According to the story, "The BLS anticipates that the health care and social assistance sector will add about 45% of all new jobs, due to an aging population. Professional and business services will add an additional 30%. Self-employment outside of agriculture is expected to rise 1.4% by 2032.

"By contrast, retail payrolls are expected to shrink 3.4%, while the automation of production activities will lead to a 0.8% drop in manufacturing jobs.  Labor Department researchers expect cashiers, the fifth-largest occupation in the economy, to bear the brunt of the decline in retail employment.
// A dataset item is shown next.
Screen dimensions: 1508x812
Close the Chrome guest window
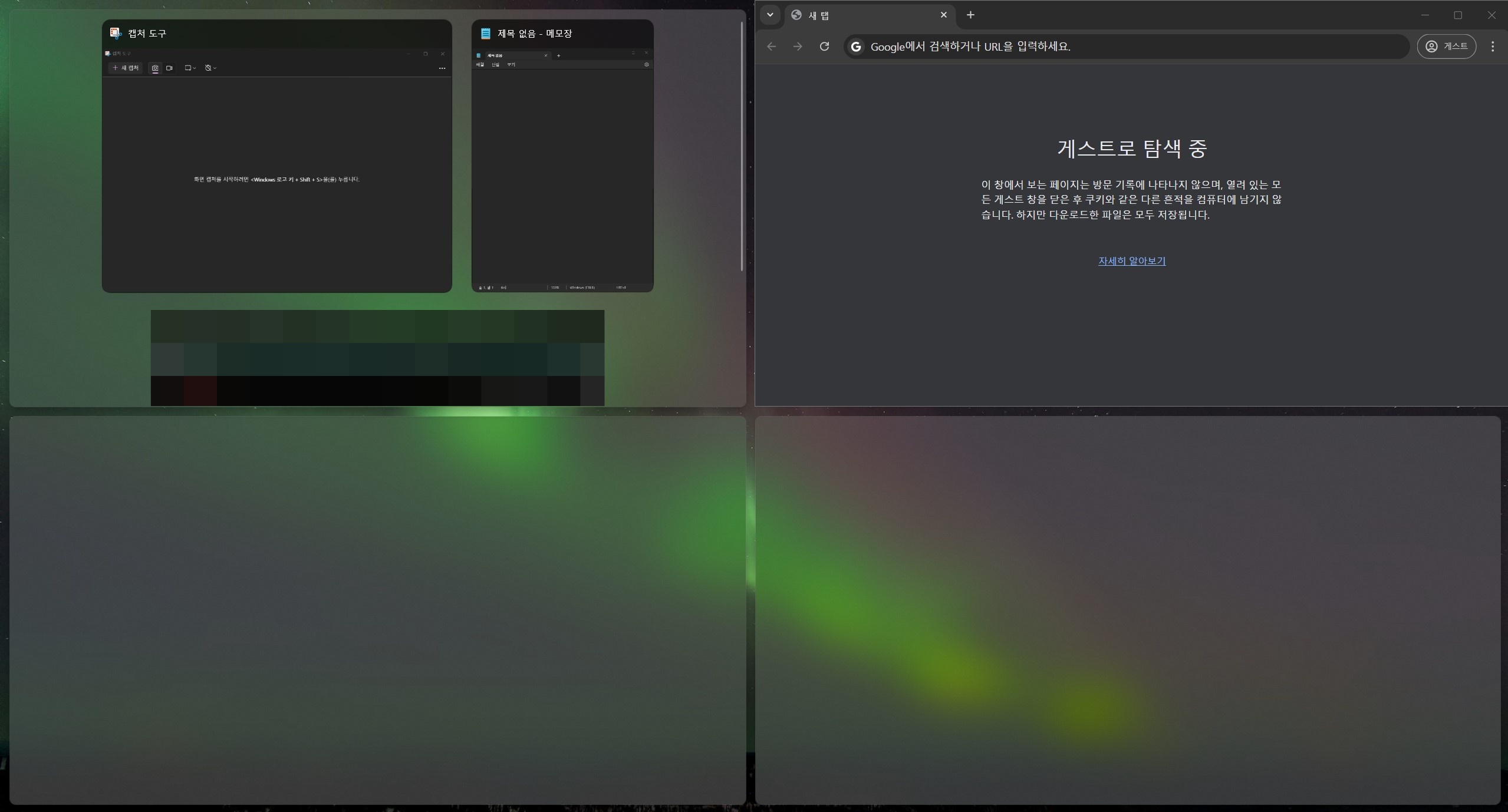coord(1491,15)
Almost 350,000 cashier jobs are expected to be eliminated, the government estimates."

These jobs, of course, are going away to some degree because of both online shopping the self checkout/checkout free technology that makes the jobs unnecessary.

KC's View:

First of all, it is important to acknowledge that modestly rising unemployment is good for the economy - it tends to result in lowered inflation.
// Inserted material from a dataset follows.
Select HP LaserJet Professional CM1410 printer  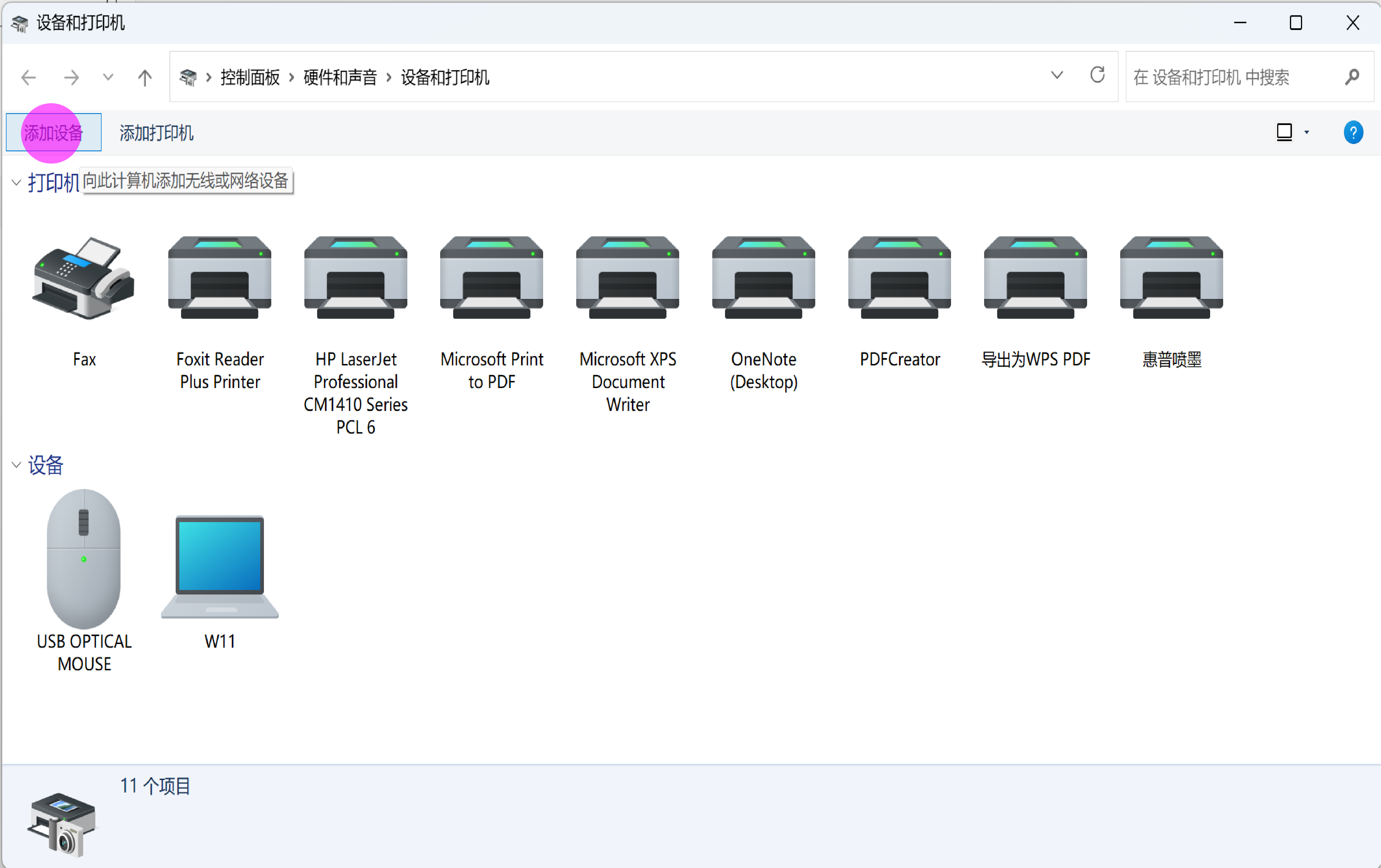point(356,278)
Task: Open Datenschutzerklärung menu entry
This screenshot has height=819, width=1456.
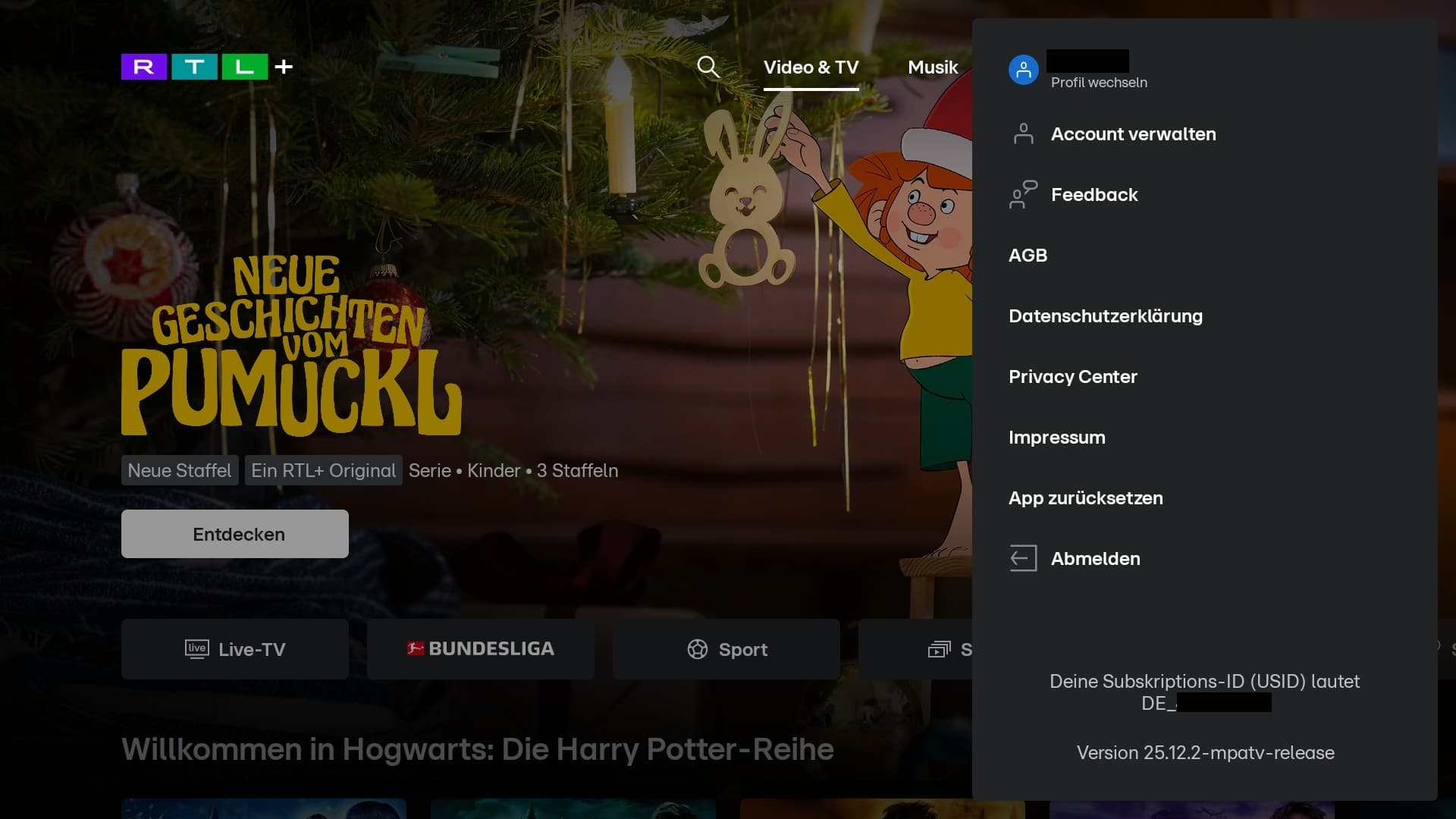Action: pyautogui.click(x=1105, y=316)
The decline in retail payrolls, especially among cashiers, probably is inevitable.  That's what happens as technologies improve - certain jobs went away as horses gave way to cars, jobs will go away as gas-powered cars give way to electric vehicles, and so on.  It is called progress, and it is not the enemy.

The question that remains - and it really only be answered by businesses, not the Bureau of Labor Statistics - is whether some businesses will differentiate themselves by embracing the ways in which their people can make a difference, can be a differential advantage.